By refusing the dishonor that was offered you (which amounted to taking upon yourself the repudiation and penance a government dared to impose on you), by letting your fine newspaper be destroyed rather than allowing it to serve falsehood and despotism, you were one of those uncompromising witnesses who, in all circumstances, deserve respect. But that would not yet suffice to make of you a witness of liberty.

Many men have sacrificed everything to errors, and I have always thought that heroism and sacrifice were not enough to justify a cause. Obstinacy alone is not a virtue. What, on the other hand, gives your resistance its true meaning, what makes of you the exemplary companion we are eager to greet, is that under the same circumstances—when you were the respected President of Colombia—you not only did not use your power to censor your adversaries but you kept the newspaper of your political enemies from being suppressed.

That deed alone is enough for us to recognize in you a real free man. Liberty has sons who are not all legitimate or to be admired.
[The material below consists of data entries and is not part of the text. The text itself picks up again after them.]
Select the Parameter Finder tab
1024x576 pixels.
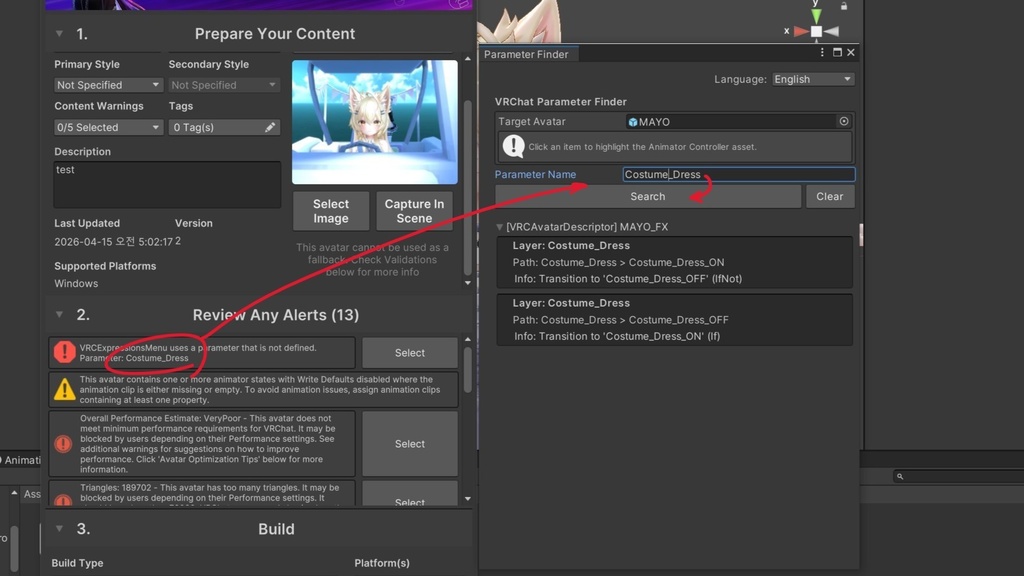[x=527, y=54]
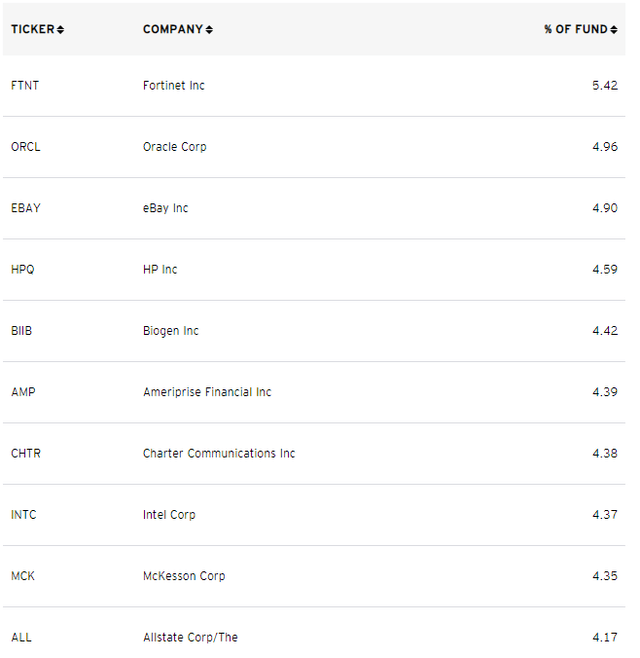Screen dimensions: 640x658
Task: Select the McKesson Corp company name
Action: pyautogui.click(x=184, y=576)
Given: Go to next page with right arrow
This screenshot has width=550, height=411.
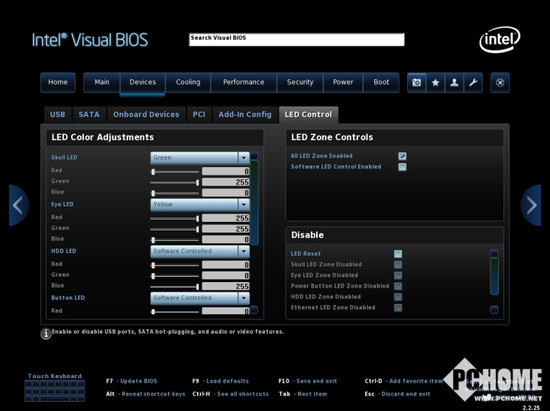Looking at the screenshot, I should pos(531,205).
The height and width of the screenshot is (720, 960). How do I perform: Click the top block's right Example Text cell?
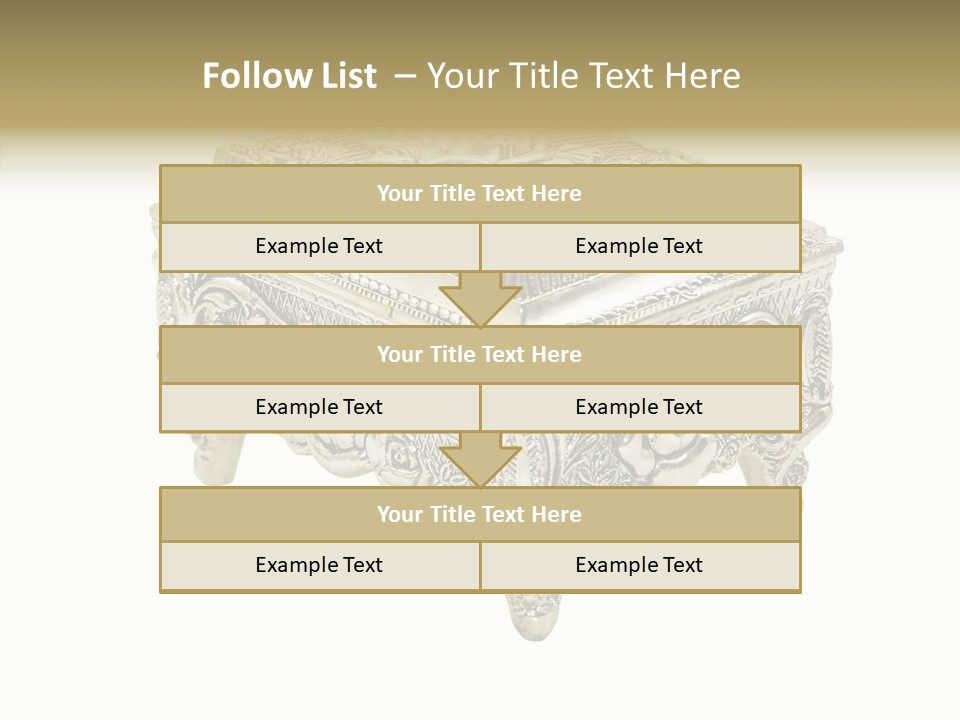640,247
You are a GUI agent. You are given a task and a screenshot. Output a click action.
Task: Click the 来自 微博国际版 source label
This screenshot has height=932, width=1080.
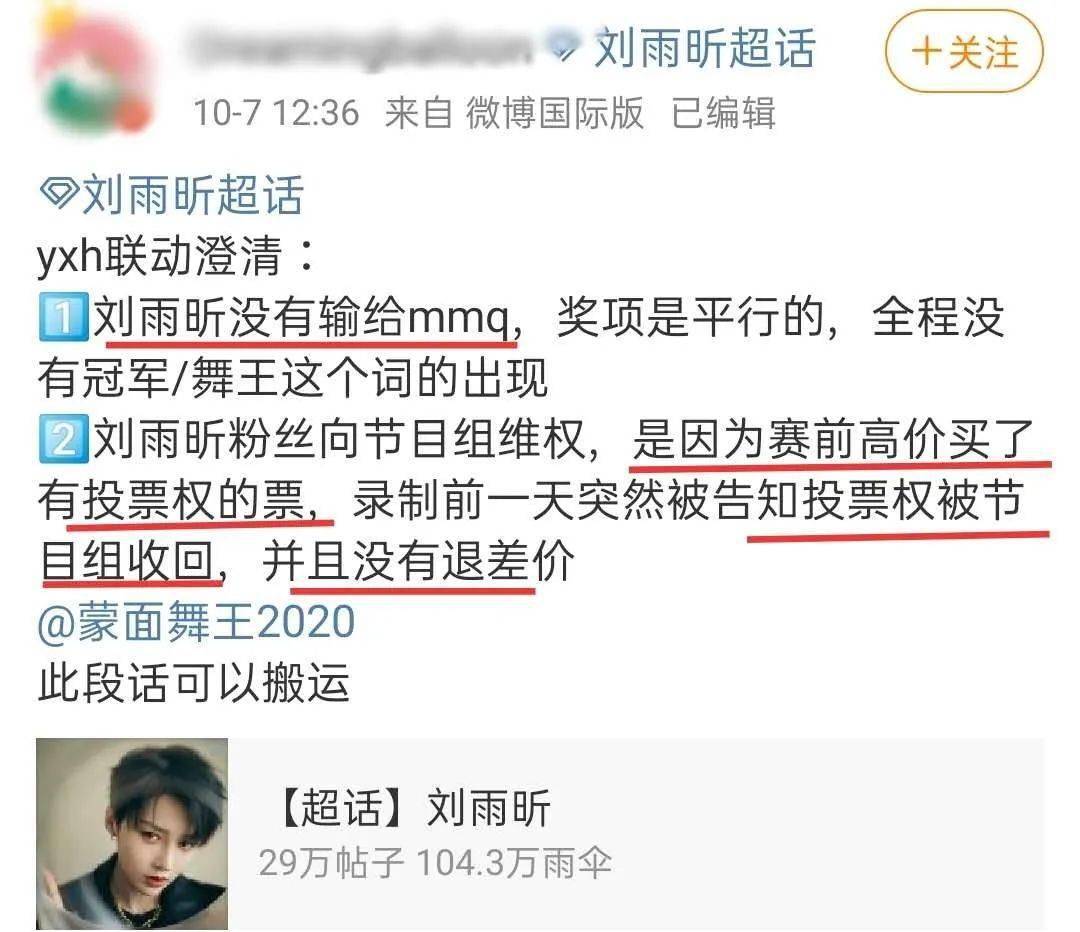click(514, 113)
Those who applaud it only when it justifies their privileges and shout nothing but censorship when it threatens them are not on our side. But those who, according to Benjamin Constant’s remark, are willing neither to suffer nor to possess the means of oppression, who want freedom both for themselves and for others—they, in an age that poverty or terror condemns to the excesses of oppression, are the seeds beneath the snow of which one of the greatest among us spoke. Once the storm is over, the world will live off them.

Such men, we know, are rare. Today freedom has not many allies. I have been known to say that the real passion of the twentieth century was slavery. That was a bitter remark which did an injustice to all those men (you are one of them) whose sacrifice and example every day help us to live. But I merely wanted to express that anguish I feel every day when faced with the decrease of liberal energies, the prostituting of words, the slandered victims, the smug justification of oppression, the insane admiration of force.

We see a multiplication of those minds of whom it has been said that they seemed to count an inclination toward slavery as an ingredient of virtue. We see the intelligence seeking justifications for its fear, and finding them readily, for every cowardice has its own philosophy. Indignation is measured, silences take counsel from one another, and history has ceased to be anything but Noah’s cloak that is spread over the victims’ obscenity.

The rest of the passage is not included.